# Instructions to follow:
Rewrite the material below as a JSON list of strings, one string per line and no blank lines, covering everything from the line containing "Where should I click to: Select lower" down to the line containing "(x=85, y=52)", both included.

# Data entries:

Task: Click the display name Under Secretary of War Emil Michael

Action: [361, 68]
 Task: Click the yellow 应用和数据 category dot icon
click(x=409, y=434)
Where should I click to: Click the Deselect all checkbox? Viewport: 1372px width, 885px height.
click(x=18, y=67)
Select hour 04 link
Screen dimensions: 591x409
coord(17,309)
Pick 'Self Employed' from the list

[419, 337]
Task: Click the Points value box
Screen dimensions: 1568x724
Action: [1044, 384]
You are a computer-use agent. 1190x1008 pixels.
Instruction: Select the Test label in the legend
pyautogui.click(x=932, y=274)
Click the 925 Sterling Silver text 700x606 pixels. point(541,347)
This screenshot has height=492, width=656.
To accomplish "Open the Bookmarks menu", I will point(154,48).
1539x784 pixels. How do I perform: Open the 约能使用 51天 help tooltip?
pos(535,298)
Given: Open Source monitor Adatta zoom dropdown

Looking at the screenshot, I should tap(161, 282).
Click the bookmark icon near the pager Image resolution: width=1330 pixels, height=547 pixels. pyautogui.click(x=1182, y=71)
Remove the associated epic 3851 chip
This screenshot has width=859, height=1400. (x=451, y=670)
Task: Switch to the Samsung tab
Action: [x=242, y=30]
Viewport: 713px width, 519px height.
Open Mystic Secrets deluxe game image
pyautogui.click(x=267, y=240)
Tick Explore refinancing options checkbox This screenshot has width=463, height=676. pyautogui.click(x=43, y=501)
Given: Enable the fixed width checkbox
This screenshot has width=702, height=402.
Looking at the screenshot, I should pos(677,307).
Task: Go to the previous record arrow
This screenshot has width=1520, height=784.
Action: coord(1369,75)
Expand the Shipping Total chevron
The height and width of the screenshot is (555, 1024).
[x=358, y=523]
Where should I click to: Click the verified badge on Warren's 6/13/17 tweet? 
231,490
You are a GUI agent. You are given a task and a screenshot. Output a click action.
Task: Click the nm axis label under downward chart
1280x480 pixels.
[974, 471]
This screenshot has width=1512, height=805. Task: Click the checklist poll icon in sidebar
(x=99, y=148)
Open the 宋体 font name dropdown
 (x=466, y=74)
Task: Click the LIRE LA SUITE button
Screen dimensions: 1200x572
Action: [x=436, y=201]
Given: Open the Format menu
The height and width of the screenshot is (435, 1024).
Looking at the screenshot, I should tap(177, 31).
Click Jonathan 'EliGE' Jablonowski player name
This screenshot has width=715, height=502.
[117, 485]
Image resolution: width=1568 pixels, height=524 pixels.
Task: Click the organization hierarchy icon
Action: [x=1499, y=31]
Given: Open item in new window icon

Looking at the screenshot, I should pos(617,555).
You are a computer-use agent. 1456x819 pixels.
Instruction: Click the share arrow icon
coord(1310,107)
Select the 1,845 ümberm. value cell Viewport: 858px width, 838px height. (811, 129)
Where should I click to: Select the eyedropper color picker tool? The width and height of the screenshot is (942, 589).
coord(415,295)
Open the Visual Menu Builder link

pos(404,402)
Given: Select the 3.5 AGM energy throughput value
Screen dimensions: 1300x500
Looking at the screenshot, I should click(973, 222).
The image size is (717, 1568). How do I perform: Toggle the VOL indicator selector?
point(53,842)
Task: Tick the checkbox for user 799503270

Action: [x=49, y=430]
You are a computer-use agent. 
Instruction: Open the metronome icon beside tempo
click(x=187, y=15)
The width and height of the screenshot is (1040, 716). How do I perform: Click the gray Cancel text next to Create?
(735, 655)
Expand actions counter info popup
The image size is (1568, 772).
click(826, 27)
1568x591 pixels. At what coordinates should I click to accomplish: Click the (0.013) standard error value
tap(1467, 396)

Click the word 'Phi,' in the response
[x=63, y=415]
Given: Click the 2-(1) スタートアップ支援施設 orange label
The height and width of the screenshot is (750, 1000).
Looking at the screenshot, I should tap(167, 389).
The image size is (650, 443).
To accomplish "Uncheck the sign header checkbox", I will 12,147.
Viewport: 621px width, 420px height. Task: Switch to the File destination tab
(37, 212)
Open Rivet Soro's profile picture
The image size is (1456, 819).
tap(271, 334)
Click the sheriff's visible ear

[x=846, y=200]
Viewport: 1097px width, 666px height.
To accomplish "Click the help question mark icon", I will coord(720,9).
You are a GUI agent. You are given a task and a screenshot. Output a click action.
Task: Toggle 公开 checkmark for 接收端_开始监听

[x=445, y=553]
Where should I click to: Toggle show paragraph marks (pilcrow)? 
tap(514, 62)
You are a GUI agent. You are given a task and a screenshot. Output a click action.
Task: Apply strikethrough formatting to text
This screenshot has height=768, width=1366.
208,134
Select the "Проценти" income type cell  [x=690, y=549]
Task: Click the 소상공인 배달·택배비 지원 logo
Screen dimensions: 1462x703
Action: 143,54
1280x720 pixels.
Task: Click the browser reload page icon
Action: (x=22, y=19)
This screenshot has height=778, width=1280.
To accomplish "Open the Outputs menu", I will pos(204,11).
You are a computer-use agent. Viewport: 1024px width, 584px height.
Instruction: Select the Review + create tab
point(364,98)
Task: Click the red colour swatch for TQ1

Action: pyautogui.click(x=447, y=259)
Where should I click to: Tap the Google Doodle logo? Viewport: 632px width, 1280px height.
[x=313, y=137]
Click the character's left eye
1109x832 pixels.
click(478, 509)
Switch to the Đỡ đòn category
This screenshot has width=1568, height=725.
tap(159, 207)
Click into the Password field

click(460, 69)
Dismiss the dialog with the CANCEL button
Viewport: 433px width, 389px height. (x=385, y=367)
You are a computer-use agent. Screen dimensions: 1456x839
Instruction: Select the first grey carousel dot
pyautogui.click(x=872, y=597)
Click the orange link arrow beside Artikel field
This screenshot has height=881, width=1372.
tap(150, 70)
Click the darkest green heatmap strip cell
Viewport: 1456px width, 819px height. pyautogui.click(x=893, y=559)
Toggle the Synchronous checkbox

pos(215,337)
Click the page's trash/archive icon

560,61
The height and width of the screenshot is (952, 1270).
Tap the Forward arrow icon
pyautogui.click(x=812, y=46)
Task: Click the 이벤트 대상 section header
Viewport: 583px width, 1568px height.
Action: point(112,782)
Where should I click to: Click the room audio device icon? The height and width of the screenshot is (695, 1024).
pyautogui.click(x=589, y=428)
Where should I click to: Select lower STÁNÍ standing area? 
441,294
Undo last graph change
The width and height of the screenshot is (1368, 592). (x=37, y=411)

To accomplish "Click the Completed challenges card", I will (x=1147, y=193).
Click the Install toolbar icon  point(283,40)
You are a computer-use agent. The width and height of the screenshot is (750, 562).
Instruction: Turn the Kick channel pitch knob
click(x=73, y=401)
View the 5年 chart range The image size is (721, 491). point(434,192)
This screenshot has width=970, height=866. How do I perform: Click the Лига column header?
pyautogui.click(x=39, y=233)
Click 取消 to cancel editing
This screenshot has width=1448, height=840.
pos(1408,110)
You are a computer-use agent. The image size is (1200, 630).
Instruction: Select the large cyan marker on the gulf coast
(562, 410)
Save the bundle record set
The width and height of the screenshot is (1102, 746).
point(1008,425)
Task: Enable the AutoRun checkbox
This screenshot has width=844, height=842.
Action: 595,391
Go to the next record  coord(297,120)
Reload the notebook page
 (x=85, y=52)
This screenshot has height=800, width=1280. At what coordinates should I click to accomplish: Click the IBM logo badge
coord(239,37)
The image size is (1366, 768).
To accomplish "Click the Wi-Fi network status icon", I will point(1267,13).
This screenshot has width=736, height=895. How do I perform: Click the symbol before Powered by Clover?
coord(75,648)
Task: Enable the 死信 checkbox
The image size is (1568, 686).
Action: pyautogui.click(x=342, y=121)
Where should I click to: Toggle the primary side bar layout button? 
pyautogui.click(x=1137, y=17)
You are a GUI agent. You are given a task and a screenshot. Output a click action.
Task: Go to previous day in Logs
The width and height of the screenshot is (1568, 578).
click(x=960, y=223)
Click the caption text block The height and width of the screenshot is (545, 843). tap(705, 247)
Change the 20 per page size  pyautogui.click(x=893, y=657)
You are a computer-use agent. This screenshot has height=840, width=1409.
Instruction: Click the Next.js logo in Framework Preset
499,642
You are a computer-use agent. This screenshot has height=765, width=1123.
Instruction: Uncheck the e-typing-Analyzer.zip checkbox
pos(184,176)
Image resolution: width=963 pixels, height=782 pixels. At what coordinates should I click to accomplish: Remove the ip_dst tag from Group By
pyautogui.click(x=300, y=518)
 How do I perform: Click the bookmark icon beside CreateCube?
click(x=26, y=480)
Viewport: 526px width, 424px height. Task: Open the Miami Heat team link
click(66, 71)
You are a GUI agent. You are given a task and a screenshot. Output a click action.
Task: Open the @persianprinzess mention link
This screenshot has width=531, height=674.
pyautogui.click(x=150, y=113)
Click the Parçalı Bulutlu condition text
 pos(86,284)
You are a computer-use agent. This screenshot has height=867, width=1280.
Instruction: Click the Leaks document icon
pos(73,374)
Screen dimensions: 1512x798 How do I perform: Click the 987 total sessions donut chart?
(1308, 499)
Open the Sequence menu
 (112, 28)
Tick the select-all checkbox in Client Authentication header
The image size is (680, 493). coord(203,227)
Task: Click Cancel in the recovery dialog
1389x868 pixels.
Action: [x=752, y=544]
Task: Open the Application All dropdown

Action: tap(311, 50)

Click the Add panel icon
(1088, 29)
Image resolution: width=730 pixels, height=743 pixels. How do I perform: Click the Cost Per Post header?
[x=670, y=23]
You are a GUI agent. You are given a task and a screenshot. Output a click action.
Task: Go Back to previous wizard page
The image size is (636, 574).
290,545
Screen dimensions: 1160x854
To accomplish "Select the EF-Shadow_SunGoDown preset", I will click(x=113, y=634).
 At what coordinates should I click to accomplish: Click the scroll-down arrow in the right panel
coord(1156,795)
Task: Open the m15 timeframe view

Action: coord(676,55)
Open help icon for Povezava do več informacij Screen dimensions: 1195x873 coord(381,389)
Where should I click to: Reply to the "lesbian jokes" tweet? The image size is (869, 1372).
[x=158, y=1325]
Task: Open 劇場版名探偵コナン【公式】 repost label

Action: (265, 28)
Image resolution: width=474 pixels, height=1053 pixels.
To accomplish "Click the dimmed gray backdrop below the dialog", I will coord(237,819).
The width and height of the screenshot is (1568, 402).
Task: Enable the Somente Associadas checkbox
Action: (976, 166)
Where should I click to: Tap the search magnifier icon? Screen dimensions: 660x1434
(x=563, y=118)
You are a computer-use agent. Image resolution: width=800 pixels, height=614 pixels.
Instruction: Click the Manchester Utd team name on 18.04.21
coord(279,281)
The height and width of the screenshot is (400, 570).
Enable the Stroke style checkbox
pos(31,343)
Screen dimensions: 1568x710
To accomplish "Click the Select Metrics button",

# Written solution:
[
  "Where should I click to: Select lower STÁNÍ standing area? ",
  "441,294",
  "Undo last graph change",
  "The width and height of the screenshot is (1368, 592). (x=37, y=411)",
  "To accomplish \"Click the Completed challenges card\", I will (x=1147, y=193).",
  "Click the Install toolbar icon  point(283,40)",
  "You are a computer-use agent. The width and height of the screenshot is (750, 562).",
  "Instruction: Turn the Kick channel pitch knob",
  "click(x=73, y=401)",
  "View the 5年 chart range The image size is (721, 491). point(434,192)",
  "This screenshot has width=970, height=866. How do I perform: Click the Лига column header?",
  "pyautogui.click(x=39, y=233)",
  "Click 取消 to cancel editing",
  "This screenshot has width=1448, height=840.",
  "pos(1408,110)",
  "You are a computer-use agent. The image size is (1200, 630).",
  "Instruction: Select the large cyan marker on the gulf coast",
  "(562, 410)",
  "Save the bundle record set",
  "The width and height of the screenshot is (1102, 746).",
  "point(1008,425)",
  "Task: Enable the AutoRun checkbox",
  "This screenshot has width=844, height=842.",
  "Action: 595,391",
  "Go to the next record  coord(297,120)",
  "Reload the notebook page",
  " (x=85, y=52)"
]